We allowed Language Models like GPT-J 6B to be able to have an approximate overview of images by classifying an image with labels using natural language. Our implementation was heavily inspired through Google Research’s Socratic Models which aims to provide multimodal reasoning for Large Language Models such as GPT-3.

Example

Our Image Captioning system works with multiple categories of labels ranging from fictional characters to what medium the image was created in to what objects are present within the image. With more and more diverse labels to classify an image against, the Image Captioning system would be able to more accurately approximate an image into natural language. It gathers the top-k labels with the highest probability for all of the label sets when sorted, as erraneous labels would inevitably have the highest probability in some sets.

Use in Chatbots

Within our chatbots, this system allows us to explore how well of a system such as this would behave with our finetuned conversational language models such as our finetuned Convo-6B model.

Example 2

For our chatbots, the above message would appear like this:

haru: @Sakuya Izayoi hey
haru: [Image Attached: Image with the Touhou Project character Tenshi Hinanawi in it.]

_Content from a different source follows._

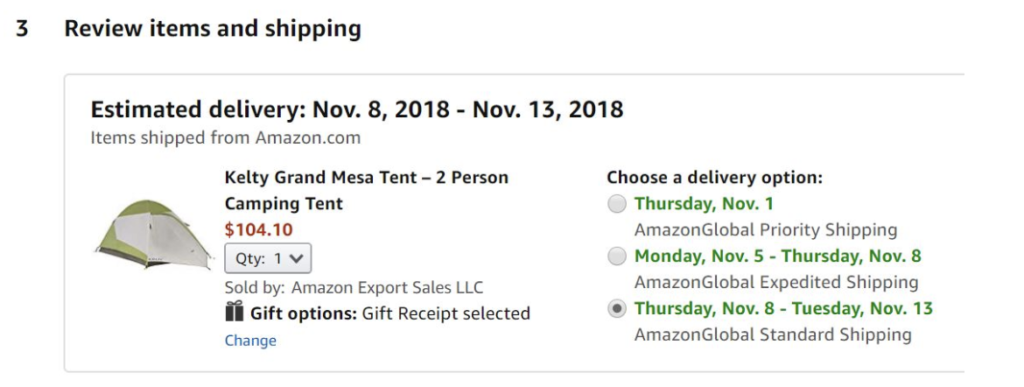1024x387 pixels.
Task: Click the Estimated delivery heading
Action: [357, 110]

This style of formatting helps our model know what is in an image, even if the language model cannot actually see the image itself.

Limitations

As mentioned above, this presents itself as a readily available solution for approximated vision with the tools that are presently available. There are numerous limitations with this technique as the only information extracted is very limited compared to what is in the image itself. After all, an image is worth a thousand words, but a more accurate saying for our use case would be an image is worth a thousand words that we can't cram into our Language Models or else our local GPUs would catch fire. Or, less excitingly, a megabyte long error is produced.

CLIP itself has a number of limitations as well, many of which are explained within their own blog post and this one as well. Essentially, CLIP is very prone to adversarial attacks where text within the image can influence the classification of an image according to CLIP.

Here is an example of that happening with our own chat bots where an image containing the phrase Alice lead to the label Alice Margatroid having a very high probability and ending up within the context sent to the Language Model:

Example 3

[Image Attached: Image with the Touhou Project character Alice Margatroid in it. This image depicts a amusement park. This is a sketch.

Conclusion

Using CLIP to classify an image with labels to approximate for chatbots is a great way to experiment on the limits of these systems without needing to do any heavy lifting ourselves. In order to mitigate against the limitations outlined above, we used several different techniques to prevent the appearance of such things while still allowing the conversation between human and machine to go smoothly.

For now, we will continue exploring this avenue of multimodal conversations with chatbots as it is something that could potentially open doors for future research in other areas outside of just computer science. We hope you enjoyed reading about our experience with Image Captioning with the help of CLIP.